#### Available records ####

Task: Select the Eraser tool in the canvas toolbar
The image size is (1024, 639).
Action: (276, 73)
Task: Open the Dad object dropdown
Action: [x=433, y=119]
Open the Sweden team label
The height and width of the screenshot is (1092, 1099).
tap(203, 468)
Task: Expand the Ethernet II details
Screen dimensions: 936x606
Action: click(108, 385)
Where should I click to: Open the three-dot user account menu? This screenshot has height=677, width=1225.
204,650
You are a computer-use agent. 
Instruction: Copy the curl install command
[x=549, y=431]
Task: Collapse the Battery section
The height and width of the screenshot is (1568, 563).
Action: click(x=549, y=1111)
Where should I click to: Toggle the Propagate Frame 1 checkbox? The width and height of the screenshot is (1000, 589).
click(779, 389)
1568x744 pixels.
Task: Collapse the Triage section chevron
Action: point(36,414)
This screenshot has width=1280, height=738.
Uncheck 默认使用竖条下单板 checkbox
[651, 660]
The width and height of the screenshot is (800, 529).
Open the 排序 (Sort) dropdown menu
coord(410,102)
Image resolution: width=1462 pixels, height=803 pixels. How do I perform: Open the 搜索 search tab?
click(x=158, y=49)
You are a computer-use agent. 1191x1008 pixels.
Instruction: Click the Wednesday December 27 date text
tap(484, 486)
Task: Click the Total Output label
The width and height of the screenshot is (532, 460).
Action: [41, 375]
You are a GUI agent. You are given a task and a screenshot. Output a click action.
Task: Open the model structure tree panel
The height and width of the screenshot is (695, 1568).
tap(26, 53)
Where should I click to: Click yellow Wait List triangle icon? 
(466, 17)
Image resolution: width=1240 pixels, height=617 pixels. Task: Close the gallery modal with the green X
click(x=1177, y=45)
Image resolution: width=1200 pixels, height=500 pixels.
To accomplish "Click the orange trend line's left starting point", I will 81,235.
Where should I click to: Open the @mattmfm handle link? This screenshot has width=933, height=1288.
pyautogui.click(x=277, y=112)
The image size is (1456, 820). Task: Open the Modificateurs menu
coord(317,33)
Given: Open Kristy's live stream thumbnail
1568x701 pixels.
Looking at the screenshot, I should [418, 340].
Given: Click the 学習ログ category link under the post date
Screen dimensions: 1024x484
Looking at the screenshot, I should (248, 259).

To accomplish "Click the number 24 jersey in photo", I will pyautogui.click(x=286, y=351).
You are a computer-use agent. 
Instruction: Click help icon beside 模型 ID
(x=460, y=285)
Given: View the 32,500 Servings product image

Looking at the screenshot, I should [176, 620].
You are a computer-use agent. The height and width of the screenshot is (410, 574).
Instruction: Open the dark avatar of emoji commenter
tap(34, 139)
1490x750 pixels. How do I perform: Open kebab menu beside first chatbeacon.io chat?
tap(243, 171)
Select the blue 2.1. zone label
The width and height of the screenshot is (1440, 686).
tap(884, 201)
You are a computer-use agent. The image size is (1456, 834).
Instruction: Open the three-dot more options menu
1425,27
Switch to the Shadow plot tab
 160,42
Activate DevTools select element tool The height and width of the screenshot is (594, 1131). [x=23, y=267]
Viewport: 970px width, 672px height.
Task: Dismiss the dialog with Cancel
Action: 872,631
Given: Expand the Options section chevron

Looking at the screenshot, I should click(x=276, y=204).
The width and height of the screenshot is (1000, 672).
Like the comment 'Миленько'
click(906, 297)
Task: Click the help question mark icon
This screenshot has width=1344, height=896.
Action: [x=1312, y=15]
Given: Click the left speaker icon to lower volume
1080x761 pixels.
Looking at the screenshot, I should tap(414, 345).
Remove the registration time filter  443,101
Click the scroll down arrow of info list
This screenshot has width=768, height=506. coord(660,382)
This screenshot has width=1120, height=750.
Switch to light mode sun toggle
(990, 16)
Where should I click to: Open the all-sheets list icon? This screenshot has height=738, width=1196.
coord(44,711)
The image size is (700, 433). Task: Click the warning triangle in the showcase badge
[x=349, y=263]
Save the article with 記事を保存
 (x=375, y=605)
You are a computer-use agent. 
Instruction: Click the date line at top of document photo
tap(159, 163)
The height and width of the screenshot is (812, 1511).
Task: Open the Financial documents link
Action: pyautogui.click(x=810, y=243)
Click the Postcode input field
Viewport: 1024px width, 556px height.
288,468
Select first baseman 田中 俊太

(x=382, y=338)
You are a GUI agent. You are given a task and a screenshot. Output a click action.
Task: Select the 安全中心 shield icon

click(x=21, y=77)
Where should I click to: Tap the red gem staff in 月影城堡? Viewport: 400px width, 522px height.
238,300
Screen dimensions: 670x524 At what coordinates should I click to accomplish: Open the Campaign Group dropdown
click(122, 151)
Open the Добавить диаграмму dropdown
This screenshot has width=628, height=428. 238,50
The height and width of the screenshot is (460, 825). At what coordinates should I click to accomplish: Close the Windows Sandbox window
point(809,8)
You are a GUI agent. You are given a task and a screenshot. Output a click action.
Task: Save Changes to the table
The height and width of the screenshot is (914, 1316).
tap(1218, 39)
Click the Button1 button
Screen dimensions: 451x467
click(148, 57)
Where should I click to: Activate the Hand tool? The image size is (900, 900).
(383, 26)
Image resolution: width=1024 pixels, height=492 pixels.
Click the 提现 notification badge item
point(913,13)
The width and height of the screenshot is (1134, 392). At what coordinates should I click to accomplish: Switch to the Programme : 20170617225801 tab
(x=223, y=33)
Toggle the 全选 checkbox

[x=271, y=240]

####

Assigned task
Beginning at the line above with "The height and width of the screenshot is (914, 1316)." and finishing at the line with "Image resolution: width=1024", return each line exactly and return nothing else.

Result for this exercise
The height and width of the screenshot is (914, 1316).
tap(1218, 39)
Click the Button1 button
Screen dimensions: 451x467
click(148, 57)
Where should I click to: Activate the Hand tool? The image size is (900, 900).
(383, 26)
Image resolution: width=1024 pixels, height=492 pixels.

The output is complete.